SHORT PROBLEM 1
In the Harrods piece, how many employees did the union representations cover?
SHORT PROBLEM 2
State whether each statement agrees with the Harrods piece, answering yes or no and quoting the deciding words of the text.
(a) The writer met Norman Tebbit while the Al-Fayeds were buying shares on the Stock Exchange.
(b) The offer document describes the family's interests at length across several pages.
(c) The government had pressed to keep House of Fraser operationally based in London.
SHORT PROBLEM 3
Transcribe the Harrods piece from "The Daily Telegraph gives" up to and including "was it done?".

The Daily Telegraph gives Tiny Rowland a platform to air his misgivings about the Fayed brothers' purchase of Harrods store group House of Fraser, with particular reference to the misrepresentations of their assets.

The Daily Telegraph
Friday, 29 March 1985

Harrods: a personal view by R.W. (Tiny) Rowland

IN a supernatural spectacle, Britain's largest chain of department stores, House of Fraser, which owns Harrods, has slid, without inquiry, into private hands, through a deployment of personal wealth on a scale never seen in the City of London before.  Assisted by the comely Kleinwort Benson, Mohamed Al-Fayed has pulled off a trick that baffled the audience.  How was it done?
    According to Norman Tebbit, Secretary of State, whom I saw while the Al-Fayeds were buying freely on the Stock Exchange, the only consideration now is competition.  That is the reason why a hitherto unknown buyer, some of whose assets are held through tax havens, has quickly succeeded where British public companies, including mine, have repeatedly failed.  The Department of Trade is now satisfied with the assurances of a Liechtenstein off-the-shelf company.  The Minister sees nothing wrong with that. 
    By the magic of money, all the worries of the Government Department have now disappeared.  Government pressure to keep House of Fraser operationally based in Glasgow, their regional concerns of the many Members of Parliament, whom the Board of House of Fraser used to approach, the union representations for the 30,000 employees, the special concern to preserve the status of Harrods -- all have vanished. 
    I waited for the formal offer document with curiosity.  I wanted to learn more about this marvellous fortune.  Kleinwort Benson have rubbed the magic lamp, but the Djinn is still very unclear in outline.  Through the smoke, "interests in banking, shipping, oil, property, and luxury hotels" waver about in a small paragraph on page 6.
    But I question whether the combined assets of the Fayed family, as presented by Kleinwort Benson, could have generated the capital employed in this offer.  Can the hereditary wealth of the family be so great?  I can find no evidence.  And I must confess that as recently as last July, I thought that Mohammed Al-Fayed was not in a financial position to make this offer or anything near to it. 
    "The family's major property interests," I read; are in Park Lane in London, in the Rockefeller Center in New York; in the Champs Elysees in Paris, in Switzerland and an estate in Scotland.  The Al-Fayed family has owned the Ritz Hotel in Paris since 1979."

DATASET CONTENT
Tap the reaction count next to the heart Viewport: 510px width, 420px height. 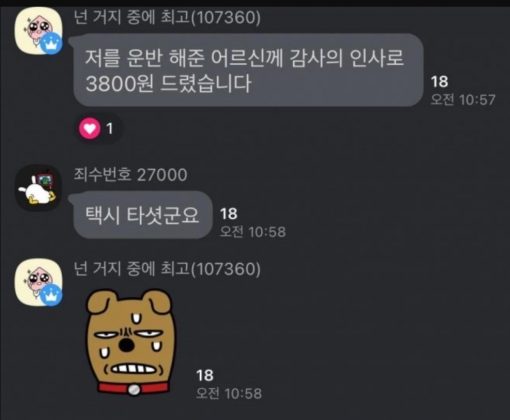(109, 129)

EXERCISE ANSWER 1
30,000 employees.

EXERCISE ANSWER 2
(a) Yes: "whom I saw while the Al-Fayeds were buying freely on the Stock Exchange"
(b) No: "waver about in a small paragraph on page 6"
(c) No: "Government pressure to keep House of Fraser operationally based in Glasgow"

EXERCISE ANSWER 3
The Daily Telegraph gives Tiny Rowland a platform to air his misgivings about the Fayed brothers' purchase of Harrods store group House of Fraser, with particular reference to the misrepresentations of their assets.

The Daily Telegraph
Friday, 29 March 1985

Harrods: a personal view by R.W. (Tiny) Rowland

IN a supernatural spectacle, Britain's largest chain of department stores, House of Fraser, which owns Harrods, has slid, without inquiry, into private hands, through a deployment of personal wealth on a scale never seen in the City of London before.  Assisted by the comely Kleinwort Benson, Mohamed Al-Fayed has pulled off a trick that baffled the audience.  How was it done?